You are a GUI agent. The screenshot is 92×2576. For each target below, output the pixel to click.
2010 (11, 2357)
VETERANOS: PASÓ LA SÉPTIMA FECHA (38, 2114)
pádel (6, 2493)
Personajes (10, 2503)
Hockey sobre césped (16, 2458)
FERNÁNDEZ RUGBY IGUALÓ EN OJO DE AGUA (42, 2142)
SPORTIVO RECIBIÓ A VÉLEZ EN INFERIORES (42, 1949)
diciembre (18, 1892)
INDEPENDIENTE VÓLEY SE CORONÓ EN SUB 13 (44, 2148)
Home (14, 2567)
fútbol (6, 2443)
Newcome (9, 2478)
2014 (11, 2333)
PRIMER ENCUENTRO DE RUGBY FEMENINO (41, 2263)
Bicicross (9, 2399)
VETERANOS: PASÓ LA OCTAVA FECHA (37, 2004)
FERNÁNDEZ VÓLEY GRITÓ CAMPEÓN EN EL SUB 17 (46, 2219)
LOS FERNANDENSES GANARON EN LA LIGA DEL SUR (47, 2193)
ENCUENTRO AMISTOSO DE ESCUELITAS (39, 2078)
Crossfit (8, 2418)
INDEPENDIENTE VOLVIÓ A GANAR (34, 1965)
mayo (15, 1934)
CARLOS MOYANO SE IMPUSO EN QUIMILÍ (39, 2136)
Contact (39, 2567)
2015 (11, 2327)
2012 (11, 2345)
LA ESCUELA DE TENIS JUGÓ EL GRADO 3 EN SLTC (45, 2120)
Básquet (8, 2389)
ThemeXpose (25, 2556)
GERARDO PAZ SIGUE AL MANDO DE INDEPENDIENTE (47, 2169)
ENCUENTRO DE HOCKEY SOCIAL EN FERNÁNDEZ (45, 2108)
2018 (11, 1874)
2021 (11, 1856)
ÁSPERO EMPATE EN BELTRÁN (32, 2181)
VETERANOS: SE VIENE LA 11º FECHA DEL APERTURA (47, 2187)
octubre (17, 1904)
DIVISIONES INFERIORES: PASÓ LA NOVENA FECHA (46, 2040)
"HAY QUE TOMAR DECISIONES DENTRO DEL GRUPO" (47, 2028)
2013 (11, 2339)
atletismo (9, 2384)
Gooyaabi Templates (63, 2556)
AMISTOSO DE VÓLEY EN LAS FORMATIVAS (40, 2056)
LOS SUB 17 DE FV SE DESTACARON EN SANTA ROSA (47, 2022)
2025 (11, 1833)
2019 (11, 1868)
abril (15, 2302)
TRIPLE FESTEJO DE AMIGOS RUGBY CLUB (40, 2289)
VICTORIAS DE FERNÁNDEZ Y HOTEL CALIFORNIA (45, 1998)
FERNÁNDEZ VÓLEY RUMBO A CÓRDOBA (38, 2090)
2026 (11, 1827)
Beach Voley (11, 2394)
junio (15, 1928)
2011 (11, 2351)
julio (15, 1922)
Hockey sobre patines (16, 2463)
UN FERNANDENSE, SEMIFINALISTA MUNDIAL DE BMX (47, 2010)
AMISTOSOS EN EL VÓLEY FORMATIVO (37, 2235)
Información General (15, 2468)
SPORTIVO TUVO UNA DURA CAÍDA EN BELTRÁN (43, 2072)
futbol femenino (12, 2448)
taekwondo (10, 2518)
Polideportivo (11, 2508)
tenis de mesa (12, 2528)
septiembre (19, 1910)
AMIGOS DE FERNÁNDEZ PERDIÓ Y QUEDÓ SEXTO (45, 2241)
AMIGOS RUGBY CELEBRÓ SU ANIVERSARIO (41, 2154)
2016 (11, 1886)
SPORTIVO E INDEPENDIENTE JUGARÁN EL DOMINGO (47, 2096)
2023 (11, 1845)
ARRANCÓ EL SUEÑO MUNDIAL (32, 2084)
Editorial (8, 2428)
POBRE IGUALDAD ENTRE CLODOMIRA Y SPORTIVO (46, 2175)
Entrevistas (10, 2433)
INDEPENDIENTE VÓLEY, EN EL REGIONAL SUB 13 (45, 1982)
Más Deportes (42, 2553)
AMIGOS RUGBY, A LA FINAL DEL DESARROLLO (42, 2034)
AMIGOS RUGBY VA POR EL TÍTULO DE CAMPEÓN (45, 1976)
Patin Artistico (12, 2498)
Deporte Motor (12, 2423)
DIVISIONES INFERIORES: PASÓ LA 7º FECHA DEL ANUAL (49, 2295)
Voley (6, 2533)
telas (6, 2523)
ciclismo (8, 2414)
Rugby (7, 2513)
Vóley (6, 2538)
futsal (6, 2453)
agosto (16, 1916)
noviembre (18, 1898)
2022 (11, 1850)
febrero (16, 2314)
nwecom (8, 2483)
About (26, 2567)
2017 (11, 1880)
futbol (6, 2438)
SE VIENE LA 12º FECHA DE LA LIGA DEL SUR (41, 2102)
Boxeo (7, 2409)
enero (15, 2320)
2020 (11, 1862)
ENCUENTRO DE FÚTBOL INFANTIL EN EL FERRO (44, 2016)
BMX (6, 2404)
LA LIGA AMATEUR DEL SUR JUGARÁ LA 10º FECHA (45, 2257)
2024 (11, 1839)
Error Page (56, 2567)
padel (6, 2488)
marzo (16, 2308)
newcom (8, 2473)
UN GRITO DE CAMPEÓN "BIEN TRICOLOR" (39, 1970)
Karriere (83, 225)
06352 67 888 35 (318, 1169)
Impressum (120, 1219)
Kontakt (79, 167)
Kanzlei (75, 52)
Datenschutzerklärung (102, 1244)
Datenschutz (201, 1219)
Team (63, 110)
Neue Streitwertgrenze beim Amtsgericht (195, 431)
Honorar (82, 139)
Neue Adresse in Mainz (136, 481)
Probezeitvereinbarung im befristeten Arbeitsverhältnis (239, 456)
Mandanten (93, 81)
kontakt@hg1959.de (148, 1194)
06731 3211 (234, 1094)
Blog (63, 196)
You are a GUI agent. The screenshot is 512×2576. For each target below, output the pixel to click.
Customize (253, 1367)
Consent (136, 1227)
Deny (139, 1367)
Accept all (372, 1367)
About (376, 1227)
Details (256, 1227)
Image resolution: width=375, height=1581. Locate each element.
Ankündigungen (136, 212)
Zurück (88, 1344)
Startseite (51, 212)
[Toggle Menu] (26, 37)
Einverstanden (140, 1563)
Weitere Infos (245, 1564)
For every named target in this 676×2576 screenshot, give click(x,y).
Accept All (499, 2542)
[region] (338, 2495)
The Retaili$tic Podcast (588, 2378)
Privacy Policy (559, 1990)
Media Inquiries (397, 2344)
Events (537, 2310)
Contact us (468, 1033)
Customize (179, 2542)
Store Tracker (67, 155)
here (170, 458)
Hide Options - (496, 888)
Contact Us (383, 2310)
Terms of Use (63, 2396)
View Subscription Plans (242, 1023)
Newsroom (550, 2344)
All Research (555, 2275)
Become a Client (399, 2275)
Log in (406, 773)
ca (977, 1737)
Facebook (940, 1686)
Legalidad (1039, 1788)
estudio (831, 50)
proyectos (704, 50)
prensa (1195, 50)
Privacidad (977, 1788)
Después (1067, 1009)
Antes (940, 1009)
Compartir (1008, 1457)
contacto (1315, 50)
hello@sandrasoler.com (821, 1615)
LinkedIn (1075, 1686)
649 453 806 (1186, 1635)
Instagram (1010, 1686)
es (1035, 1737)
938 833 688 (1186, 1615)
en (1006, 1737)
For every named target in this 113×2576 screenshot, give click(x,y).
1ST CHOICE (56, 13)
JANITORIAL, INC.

- - - - -

* **Work item**: Each record above is to be restated word for word.

* **Written answer**:
You are a GUI agent. The screenshot is 92×2576. For each target below, output the pixel to click.
2010 (11, 2357)
VETERANOS: PASÓ LA SÉPTIMA FECHA (38, 2114)
pádel (6, 2493)
Personajes (10, 2503)
Hockey sobre césped (16, 2458)
FERNÁNDEZ RUGBY IGUALÓ EN OJO DE AGUA (42, 2142)
SPORTIVO RECIBIÓ A VÉLEZ EN INFERIORES (42, 1949)
diciembre (18, 1892)
INDEPENDIENTE VÓLEY SE CORONÓ EN SUB 13 (44, 2148)
Home (14, 2567)
fútbol (6, 2443)
Newcome (9, 2478)
2014 (11, 2333)
PRIMER ENCUENTRO DE RUGBY FEMENINO (41, 2263)
Bicicross (9, 2399)
VETERANOS: PASÓ LA OCTAVA FECHA (37, 2004)
FERNÁNDEZ VÓLEY GRITÓ CAMPEÓN EN EL SUB 17 (46, 2219)
LOS FERNANDENSES GANARON EN LA LIGA DEL SUR (47, 2193)
ENCUENTRO AMISTOSO DE ESCUELITAS (39, 2078)
Crossfit (8, 2418)
INDEPENDIENTE VOLVIÓ A GANAR (34, 1965)
mayo (15, 1934)
CARLOS MOYANO SE IMPUSO EN QUIMILÍ (39, 2136)
Contact (39, 2567)
2015 (11, 2327)
2012 (11, 2345)
LA ESCUELA DE TENIS JUGÓ EL GRADO 3 EN SLTC (45, 2120)
Básquet (8, 2389)
ThemeXpose (25, 2556)
GERARDO PAZ SIGUE AL MANDO DE INDEPENDIENTE (47, 2169)
ENCUENTRO DE HOCKEY SOCIAL EN FERNÁNDEZ (45, 2108)
2018 (11, 1874)
2021 (11, 1856)
ÁSPERO EMPATE EN BELTRÁN (32, 2181)
VETERANOS: SE VIENE LA 11º FECHA DEL APERTURA (47, 2187)
octubre (17, 1904)
DIVISIONES INFERIORES: PASÓ LA NOVENA FECHA (46, 2040)
"HAY QUE TOMAR DECISIONES DENTRO DEL GRUPO" (47, 2028)
2013 (11, 2339)
atletismo (9, 2384)
Gooyaabi Templates (63, 2556)
AMISTOSO DE VÓLEY EN LAS FORMATIVAS (40, 2056)
LOS SUB 17 DE FV SE DESTACARON EN SANTA ROSA (47, 2022)
2025 (11, 1833)
2019 (11, 1868)
abril (15, 2302)
TRIPLE FESTEJO DE AMIGOS RUGBY CLUB (40, 2289)
VICTORIAS DE FERNÁNDEZ Y HOTEL CALIFORNIA (45, 1998)
FERNÁNDEZ VÓLEY RUMBO A CÓRDOBA (38, 2090)
2026 (11, 1827)
Beach Voley (11, 2394)
junio (15, 1928)
2011 (11, 2351)
julio (15, 1922)
Hockey sobre patines (16, 2463)
UN FERNANDENSE, SEMIFINALISTA MUNDIAL DE BMX (47, 2010)
AMISTOSOS EN EL VÓLEY FORMATIVO (37, 2235)
Información General (15, 2468)
SPORTIVO TUVO UNA DURA CAÍDA EN BELTRÁN (43, 2072)
futbol femenino (12, 2448)
taekwondo (10, 2518)
Polideportivo (11, 2508)
tenis de mesa (12, 2528)
septiembre (19, 1910)
AMIGOS DE FERNÁNDEZ PERDIÓ Y QUEDÓ SEXTO (45, 2241)
AMIGOS RUGBY CELEBRÓ SU ANIVERSARIO (41, 2154)
2016 (11, 1886)
SPORTIVO E INDEPENDIENTE JUGARÁN EL DOMINGO (47, 2096)
2023 (11, 1845)
ARRANCÓ EL SUEÑO MUNDIAL (32, 2084)
Editorial (8, 2428)
POBRE IGUALDAD ENTRE CLODOMIRA Y SPORTIVO (46, 2175)
Entrevistas (10, 2433)
INDEPENDIENTE VÓLEY, EN EL REGIONAL SUB 13 (45, 1982)
Más Deportes (42, 2553)
AMIGOS RUGBY, A LA FINAL DEL DESARROLLO (42, 2034)
AMIGOS RUGBY VA POR EL TÍTULO DE CAMPEÓN (45, 1976)
Patin Artistico (12, 2498)
Deporte Motor (12, 2423)
DIVISIONES INFERIORES: PASÓ LA 7º FECHA DEL ANUAL (49, 2295)
Voley (6, 2533)
telas (6, 2523)
ciclismo (8, 2414)
Rugby (7, 2513)
Vóley (6, 2538)
futsal (6, 2453)
agosto (16, 1916)
noviembre (18, 1898)
2022 (11, 1850)
febrero (16, 2314)
nwecom (8, 2483)
About (26, 2567)
2017 (11, 1880)
futbol (6, 2438)
SE VIENE LA 12º FECHA DE LA LIGA DEL SUR (41, 2102)
Boxeo (7, 2409)
enero (15, 2320)
2020 (11, 1862)
ENCUENTRO DE FÚTBOL INFANTIL EN EL FERRO (44, 2016)
BMX (6, 2404)
LA LIGA AMATEUR DEL SUR JUGARÁ LA 10º FECHA (45, 2257)
2024 (11, 1839)
Error Page (56, 2567)
padel (6, 2488)
marzo (16, 2308)
newcom (8, 2473)
UN GRITO DE CAMPEÓN "BIEN TRICOLOR" (39, 1970)
Karriere (83, 225)
06352 67 888 35 (318, 1169)
Impressum (120, 1219)
Kontakt (79, 167)
Kanzlei (75, 52)
Datenschutzerklärung (102, 1244)
Datenschutz (201, 1219)
Team (63, 110)
Neue Streitwertgrenze beim Amtsgericht (195, 431)
Honorar (82, 139)
Neue Adresse in Mainz (136, 481)
Probezeitvereinbarung im befristeten Arbeitsverhältnis (239, 456)
Mandanten (93, 81)
kontakt@hg1959.de (148, 1194)
06731 3211 (234, 1094)
Blog (63, 196)
You are a GUI agent. The screenshot is 512×2576. For each target below, output the pixel to click.
Customize (253, 1367)
Consent (136, 1227)
Deny (139, 1367)
Accept all (372, 1367)
About (376, 1227)
Details (256, 1227)
Image resolution: width=375, height=1581. Locate each element.
Ankündigungen (136, 212)
Zurück (88, 1344)
Startseite (51, 212)
[Toggle Menu] (26, 37)
Einverstanden (140, 1563)
Weitere Infos (245, 1564)
For every named target in this 676×2576 screenshot, give click(x,y).
Accept All (499, 2542)
[region] (338, 2495)
The Retaili$tic Podcast (588, 2378)
Privacy Policy (559, 1990)
Media Inquiries (397, 2344)
Events (537, 2310)
Contact us (468, 1033)
Customize (179, 2542)
Store Tracker (67, 155)
here (170, 458)
Hide Options - (496, 888)
Contact Us (383, 2310)
Terms of Use (63, 2396)
View Subscription Plans (242, 1023)
Newsroom (550, 2344)
All Research (555, 2275)
Become a Client (399, 2275)
Log in (406, 773)
ca (977, 1737)
Facebook (940, 1686)
Legalidad (1039, 1788)
estudio (831, 50)
proyectos (704, 50)
prensa (1195, 50)
Privacidad (977, 1788)
Después (1067, 1009)
Antes (940, 1009)
Compartir (1008, 1457)
contacto (1315, 50)
hello@sandrasoler.com (821, 1615)
LinkedIn (1075, 1686)
649 453 806 (1186, 1635)
Instagram (1010, 1686)
es (1035, 1737)
938 833 688 (1186, 1615)
en (1006, 1737)
For every named target in this 113×2576 screenshot, give click(x,y).
1ST CHOICE (56, 13)
JANITORIAL, INC.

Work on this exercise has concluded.